David Weisburd Wins Lifetime Achievement Award from the American Society of Criminology’s Division of Policing

by Anne Reynolds

David Weisburd Wins Lifetime Achievement Award from the American Society of Criminology’s Division of Policing

David Weisburd, Distinguished Professor in the Department of Criminology, Law and Society and Executive Director of the Center for Evidence-Based Crime Policy, will receive the Lifetime Achievement Award from the American Society of Criminology (ASC)’s Division of Policing at the Division of Policing’s annual reception and awards ceremony, taking place on Thursday, November 14, in San Francisco.

The Lifetime Achievement Award recognizes a body of work that represents scholarly achievement in the field of policing.

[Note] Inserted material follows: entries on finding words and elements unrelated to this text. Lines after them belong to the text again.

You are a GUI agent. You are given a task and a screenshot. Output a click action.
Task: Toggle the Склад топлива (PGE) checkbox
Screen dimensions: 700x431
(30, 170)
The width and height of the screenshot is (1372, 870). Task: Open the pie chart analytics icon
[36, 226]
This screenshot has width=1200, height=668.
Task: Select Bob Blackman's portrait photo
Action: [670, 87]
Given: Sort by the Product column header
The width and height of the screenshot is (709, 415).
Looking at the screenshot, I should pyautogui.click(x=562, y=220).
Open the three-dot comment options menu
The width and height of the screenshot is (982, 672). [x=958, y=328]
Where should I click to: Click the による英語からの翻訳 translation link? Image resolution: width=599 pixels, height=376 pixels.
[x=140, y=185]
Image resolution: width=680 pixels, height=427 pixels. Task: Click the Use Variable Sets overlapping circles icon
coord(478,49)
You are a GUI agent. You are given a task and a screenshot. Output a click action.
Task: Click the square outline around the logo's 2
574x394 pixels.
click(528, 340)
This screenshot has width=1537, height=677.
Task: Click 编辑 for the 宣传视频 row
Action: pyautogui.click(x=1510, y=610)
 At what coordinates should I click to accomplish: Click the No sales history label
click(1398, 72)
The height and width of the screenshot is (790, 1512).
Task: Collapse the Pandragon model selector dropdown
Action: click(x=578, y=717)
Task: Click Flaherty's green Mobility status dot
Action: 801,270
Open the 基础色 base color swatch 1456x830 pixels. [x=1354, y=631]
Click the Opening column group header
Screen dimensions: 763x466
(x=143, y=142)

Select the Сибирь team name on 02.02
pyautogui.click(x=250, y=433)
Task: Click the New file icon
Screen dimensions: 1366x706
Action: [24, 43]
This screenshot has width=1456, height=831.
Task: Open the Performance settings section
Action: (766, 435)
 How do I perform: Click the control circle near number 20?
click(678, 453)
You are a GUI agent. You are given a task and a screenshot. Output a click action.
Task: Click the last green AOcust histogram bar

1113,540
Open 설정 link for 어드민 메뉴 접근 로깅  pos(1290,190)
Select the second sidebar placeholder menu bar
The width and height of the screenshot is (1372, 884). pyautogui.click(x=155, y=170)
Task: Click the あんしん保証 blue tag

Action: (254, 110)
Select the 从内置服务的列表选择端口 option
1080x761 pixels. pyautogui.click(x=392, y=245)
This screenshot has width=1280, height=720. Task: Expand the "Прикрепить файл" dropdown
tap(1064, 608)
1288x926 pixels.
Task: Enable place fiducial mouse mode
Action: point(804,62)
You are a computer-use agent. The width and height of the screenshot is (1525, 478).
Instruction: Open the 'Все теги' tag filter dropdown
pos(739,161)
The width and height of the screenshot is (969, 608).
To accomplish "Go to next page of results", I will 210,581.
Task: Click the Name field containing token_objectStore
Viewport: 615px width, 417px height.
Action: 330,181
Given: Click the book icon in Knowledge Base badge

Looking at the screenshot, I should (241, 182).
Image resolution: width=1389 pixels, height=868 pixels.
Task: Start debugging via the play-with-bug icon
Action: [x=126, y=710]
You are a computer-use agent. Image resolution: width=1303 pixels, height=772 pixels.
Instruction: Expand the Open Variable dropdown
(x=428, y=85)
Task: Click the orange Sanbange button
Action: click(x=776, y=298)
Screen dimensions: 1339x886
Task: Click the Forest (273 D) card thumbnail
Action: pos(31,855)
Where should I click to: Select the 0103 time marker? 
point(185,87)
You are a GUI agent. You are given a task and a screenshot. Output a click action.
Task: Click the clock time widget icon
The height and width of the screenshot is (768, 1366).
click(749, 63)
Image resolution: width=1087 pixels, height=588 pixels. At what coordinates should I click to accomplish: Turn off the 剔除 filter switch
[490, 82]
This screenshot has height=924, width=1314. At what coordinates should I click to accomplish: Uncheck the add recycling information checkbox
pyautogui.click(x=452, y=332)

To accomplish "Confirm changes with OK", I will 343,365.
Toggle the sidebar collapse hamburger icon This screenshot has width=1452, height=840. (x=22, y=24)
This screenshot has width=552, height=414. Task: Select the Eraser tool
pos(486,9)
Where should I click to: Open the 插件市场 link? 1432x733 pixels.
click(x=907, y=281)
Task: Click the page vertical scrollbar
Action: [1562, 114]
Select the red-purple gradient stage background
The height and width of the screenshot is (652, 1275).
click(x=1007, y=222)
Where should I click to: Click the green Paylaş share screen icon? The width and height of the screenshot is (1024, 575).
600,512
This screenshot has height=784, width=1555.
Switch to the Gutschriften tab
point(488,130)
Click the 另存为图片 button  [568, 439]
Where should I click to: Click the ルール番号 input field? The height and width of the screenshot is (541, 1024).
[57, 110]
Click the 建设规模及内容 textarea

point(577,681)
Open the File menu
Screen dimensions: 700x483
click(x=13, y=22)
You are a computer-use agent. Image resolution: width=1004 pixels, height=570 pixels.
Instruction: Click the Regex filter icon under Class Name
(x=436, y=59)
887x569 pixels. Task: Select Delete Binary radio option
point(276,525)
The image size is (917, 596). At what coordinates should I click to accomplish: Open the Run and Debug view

It recognizes research developed over the recipient’s career, not a single research project or study. It is a fitting award for Weisburd, an elected Fellow of the ASC and of the Academy of Experimental Criminology. He was a member of the Science Advisory Board of the Office of Justice Programs within the United States Department of Justice, and currently serves on the Steering Committee of the Campbell Crime and Justice Group, the Stockholm Prize Committee, and the Scientific Commission of the International Society of Criminology. He is a National Associate of the National Research Council of the National Academy of Sciences, and served as the Chair of the National Academy of Sciences Committee on Proactive Policing.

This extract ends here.